The subclavian vessels are relatively well protected by the overlying clavicle and first rib; however, fractures to these and other adjacent osseous structures may lead to serious life-threatening injury. In one of the largest series published, Natali reported a total of 10 patients with clavicle fracture-induced injury. The incidence of clavicular fractures and associated subclavian vessel injury is estimated to be less than 1%. Richardson et al identified first rib fracture as a useful indicator of severe upper thoracic trauma. In this study, 55 patients with first rib fractures were evaluated, of which 5.5% sustained associated blunt subclavian artery injuries. A comparable review by Phillips demonstrated similar findings in the presence of displaced first rib fractures, with 9% presenting with associated blunt subclavian artery injuries.

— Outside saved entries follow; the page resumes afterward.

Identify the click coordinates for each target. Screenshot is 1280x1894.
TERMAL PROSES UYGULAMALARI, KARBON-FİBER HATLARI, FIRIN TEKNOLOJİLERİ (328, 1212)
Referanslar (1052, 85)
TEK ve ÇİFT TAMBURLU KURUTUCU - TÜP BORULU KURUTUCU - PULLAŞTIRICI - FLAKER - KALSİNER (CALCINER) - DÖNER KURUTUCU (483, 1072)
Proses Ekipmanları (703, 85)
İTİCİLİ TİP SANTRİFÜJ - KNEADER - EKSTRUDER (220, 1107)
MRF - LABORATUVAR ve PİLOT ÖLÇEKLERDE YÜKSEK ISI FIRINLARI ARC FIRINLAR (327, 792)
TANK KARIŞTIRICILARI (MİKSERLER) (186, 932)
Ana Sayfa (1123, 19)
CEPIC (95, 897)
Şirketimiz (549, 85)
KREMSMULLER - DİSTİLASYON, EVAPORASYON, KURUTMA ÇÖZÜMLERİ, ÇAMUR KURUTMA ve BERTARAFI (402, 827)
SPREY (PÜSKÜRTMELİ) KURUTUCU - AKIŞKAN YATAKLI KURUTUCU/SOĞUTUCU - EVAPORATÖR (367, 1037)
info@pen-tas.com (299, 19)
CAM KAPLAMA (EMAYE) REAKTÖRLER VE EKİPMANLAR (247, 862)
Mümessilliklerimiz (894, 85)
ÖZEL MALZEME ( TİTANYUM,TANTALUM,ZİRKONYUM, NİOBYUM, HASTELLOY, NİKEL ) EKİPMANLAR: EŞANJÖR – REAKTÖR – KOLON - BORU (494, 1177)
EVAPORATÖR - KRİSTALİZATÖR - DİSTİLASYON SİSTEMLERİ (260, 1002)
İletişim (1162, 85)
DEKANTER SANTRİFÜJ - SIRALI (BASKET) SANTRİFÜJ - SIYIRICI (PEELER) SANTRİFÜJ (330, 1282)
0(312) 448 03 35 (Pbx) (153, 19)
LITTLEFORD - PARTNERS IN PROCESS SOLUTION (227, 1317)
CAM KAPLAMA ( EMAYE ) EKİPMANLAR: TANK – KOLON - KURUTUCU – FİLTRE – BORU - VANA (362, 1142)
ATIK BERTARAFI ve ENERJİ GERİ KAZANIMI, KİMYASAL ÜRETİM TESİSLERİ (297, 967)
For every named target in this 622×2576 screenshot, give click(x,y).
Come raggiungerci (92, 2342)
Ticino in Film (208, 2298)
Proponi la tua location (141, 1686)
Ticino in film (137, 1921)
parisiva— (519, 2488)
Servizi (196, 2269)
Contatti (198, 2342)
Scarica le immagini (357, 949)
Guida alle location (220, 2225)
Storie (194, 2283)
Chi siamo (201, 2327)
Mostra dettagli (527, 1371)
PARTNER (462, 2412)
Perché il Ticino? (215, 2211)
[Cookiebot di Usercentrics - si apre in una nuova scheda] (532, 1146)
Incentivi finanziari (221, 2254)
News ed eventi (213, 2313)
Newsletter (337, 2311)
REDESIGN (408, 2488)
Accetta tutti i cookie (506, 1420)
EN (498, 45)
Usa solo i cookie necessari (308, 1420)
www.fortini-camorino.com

The majority of subclavian vessel injuries in the civilian population result from penetrating trauma. Over the past several decades, there has been a steady rise in firearm-related injuries in the United States as a result of increased civilian use of weaponry. Several published series observed a similarly low incidence of blunt versus relatively high incidence of penetrating injury across the globe. Graham’s largest civilian series reported 93 patients sustaining subclavian artery injuries over a 24-year period. Of these, only two resulted from a nonpenetrating injury. Over a period of 10 years, a retrospective review by Lin identified 54 patients with penetrating subclavian artery injuries, of which 85% resulted from gunshot wounds. Conversely, McKinley reported 82% of subclavian artery injuries resulted from stab wounds and 10% from low-velocity gunshot wounds, a trend not appreciated in U.S. regional trauma centers ( Table 2 ).

TABLE 2
Subclavian Artery Injury: Civilian Reports
Cities Year Author Injuries
Louisville 1962 Cook 3
Memphis 1964 Pate and Wilson 12
Rochester 1968 Matloff and Morton 3
Chicago 1969 Amato 14
Houston 1970 Bricker 14
Baltimore 1970 Brawley 11
Durban 1978 Robbs 24
Johannesburg 1987 Demetriades 127
Johannesburg 1994 Degiannis 56
Houston 1999 Cox 56
Los Angeles 1999 Demetriades and Asensio 79
Durban 2000 McKinley 260
Atlanta 2000 Kalakuntla 25
Chicago 2003 Lin 54
Istanbul 2004 Aksoy 12
Houston 2008 Carrick 15

On the other hand, blunt subclavian artery injuries occur far less frequently. Urban trauma centers report approximately that 1% to 3% of all traumatic subclavian artery injuries result from blunt trauma. The relatively low incidence of blunt vascular trauma is due to the subclavian vessel’s protected anatomic location. Both rapid deceleration injury and bony fractures are responsible for blunt injury of this artery. Not uncommonly, however, the injury remains unrecognized secondary to normal physical examination findings. In other cases, patients experience a delay in symptoms after their initial injury, thereby postponing treatment.